2. Attend an upcoming city meeting to express your concerns/questions about the legislation.
3. Review our main talking points for guidance on what to say.
Mayor Jesse Arreguin (in coordination with Rent Board Commissioner Leah Simon-Weisberg) has announced his intention to introduce the "Tenant Opportunity to Purchase Act" (TOPA) in 2019. In 2020, we put up a fight and were able to stop the legislation in its tracks. It was re-introduced by the Mayor in March 2021.
Originally Inspired by the Oakland Moms 4 Housing movement, its sponsors claim TOPA will "prevent displacement" and will increase ownership opportunities for tenants. But this is far from the truth.
TOPA has been in the works for years. It is clear that the true intention of the legislation is not to help underprivileged tenants, or aim to prevent homelessness at all. In reality, it's granting the city the power to dictate how properties are sold, to whom they can be sold, and even how much they can be sold for!
This is the most aggressive assault on private property rights. TOPA is eminent domain in disguise. It will have devastating effects on owners, tenants and the future of our city. This only benefits outside special interest groups, lawyers, and complicit politicians.
Modeled on the failed Washington D.C. legislation, and on the heels of total non-partisan rejection by outraged City of Richmond residents in 2019, the Berkeley bill goes as far as it can to stepping on private property rights.
First right of offer. TOPA demands you offer your property to all tenants, before it is placed on the open market. This prevents your property from going on the market for sale, until every renter waives his or her rights in writing. This will create lengthy, unpredictable time periods that will frustrate a sale and create perverse incentives for tenants.
First right of offer AND first right of refusal. In addition to offering the tenant a first right of refusal, each owner will also need to inform each and every listed "Qualified Nonprofit" - approved by the city - of the owner's intent to sell. And even if they say "no thanks" and the owner goes to the market for a buyer, the owner must notify the tenants and qualified nonprofits of the offer made by another party and give the tenant or Qualified Nonprofits the First Right of Refusal.
Any owner found in violation of TOPA could be fined $1,000 per day, per unit!
1. Tenants and tenant organizations have the right to purchase your rental property before you may sell, demolish, or withdraw the property from the rental market. This includes any property in which a tenant has residency, including single family homes, Golden Duplexes, triplexes, multi-units and more! Owners may set the asking price (note: don't be fooled - "asking price" does not equal "market price.")
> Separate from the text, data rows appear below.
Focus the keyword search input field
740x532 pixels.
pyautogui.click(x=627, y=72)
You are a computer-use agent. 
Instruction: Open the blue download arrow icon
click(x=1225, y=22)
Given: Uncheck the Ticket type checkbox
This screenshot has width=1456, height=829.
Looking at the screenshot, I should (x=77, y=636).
2. Tenant(s) may activate their right to purchase or they may assign the right to the city-approved nonprofits (aka "Qualified Organizations") .
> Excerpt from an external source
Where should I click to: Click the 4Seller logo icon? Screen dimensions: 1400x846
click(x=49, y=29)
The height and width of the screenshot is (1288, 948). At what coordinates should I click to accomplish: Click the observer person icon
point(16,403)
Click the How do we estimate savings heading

3. Tenants or the nonprofits have extended period of times to organize themselves, present a Letter of Intent, provide an Offer of Sale, secure financing, and close the sale. Some sales could take over one year if all timelines are maximized.
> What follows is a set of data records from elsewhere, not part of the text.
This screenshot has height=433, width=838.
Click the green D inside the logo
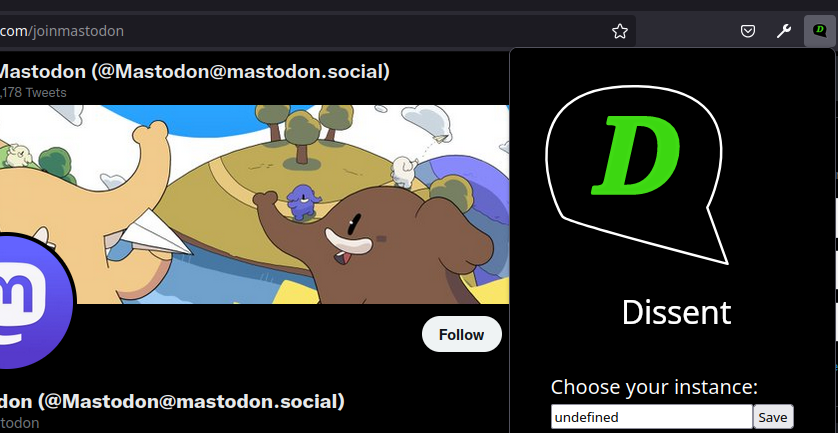click(x=635, y=156)
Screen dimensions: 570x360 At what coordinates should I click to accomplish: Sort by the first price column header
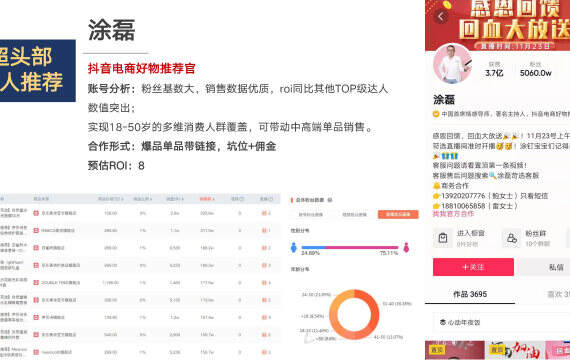click(x=111, y=199)
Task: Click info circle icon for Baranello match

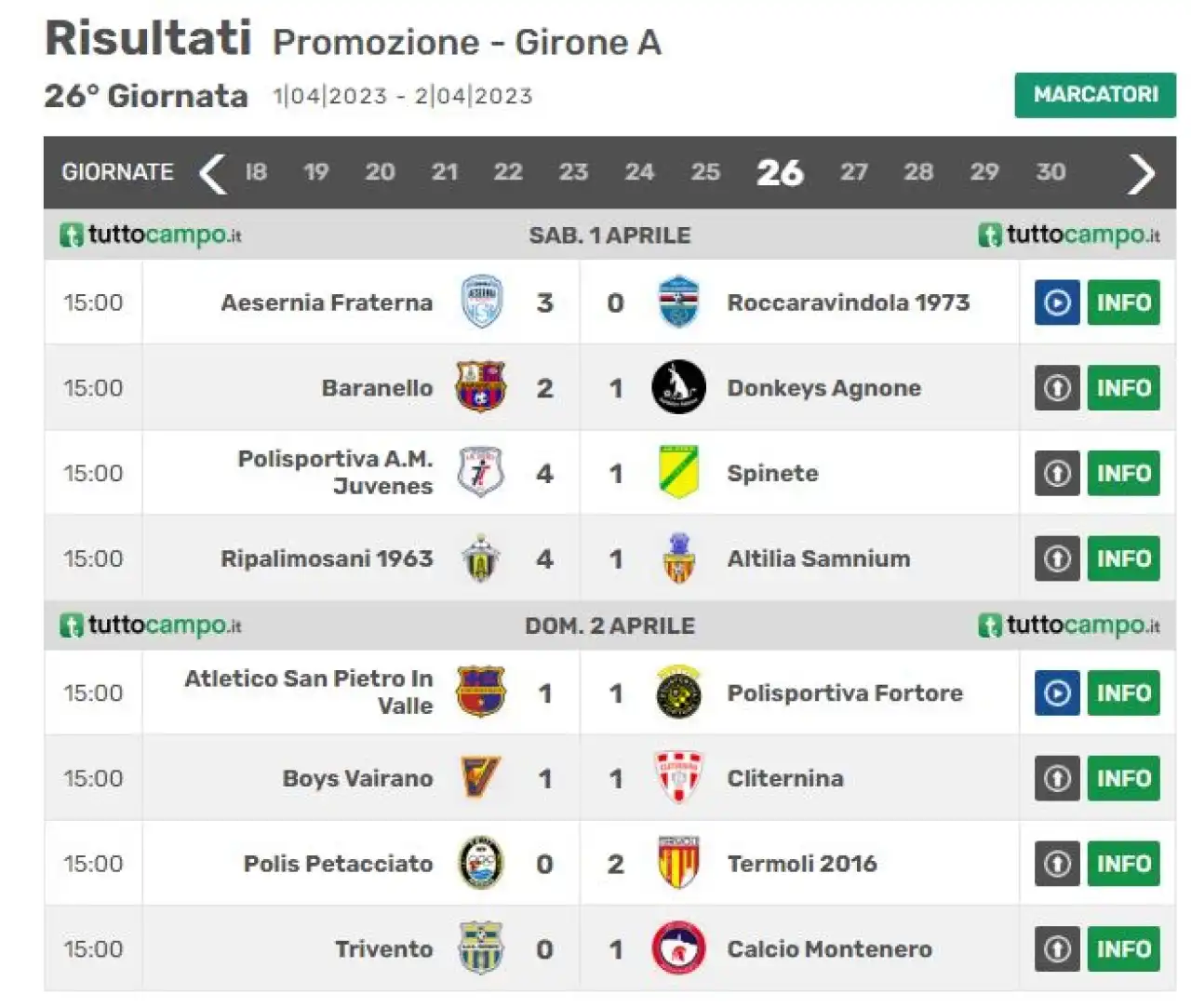Action: point(1057,388)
4. Even if the tenant (or Qualified Nonprofit) do not want to act on an offer of sale, the owner must wait a specified period of time before going out to the market for a third party offer.
5. Once the owner has gone out to the market and secures a new offer, the owner must go back to the tenant(s) and Qualified Nonprofit, offering them a second bite at the apple. The tenant(s) or QO will have additional days to counter or refuse the offer.
6. The owner may not request that a tenant waive their right of first refusal ,nor may an owner require a tenant to prove their financial ability to purchase upfront.
7. An owner violating any of the TOPA provisions is subject to a $1,000 per day, per unit fine.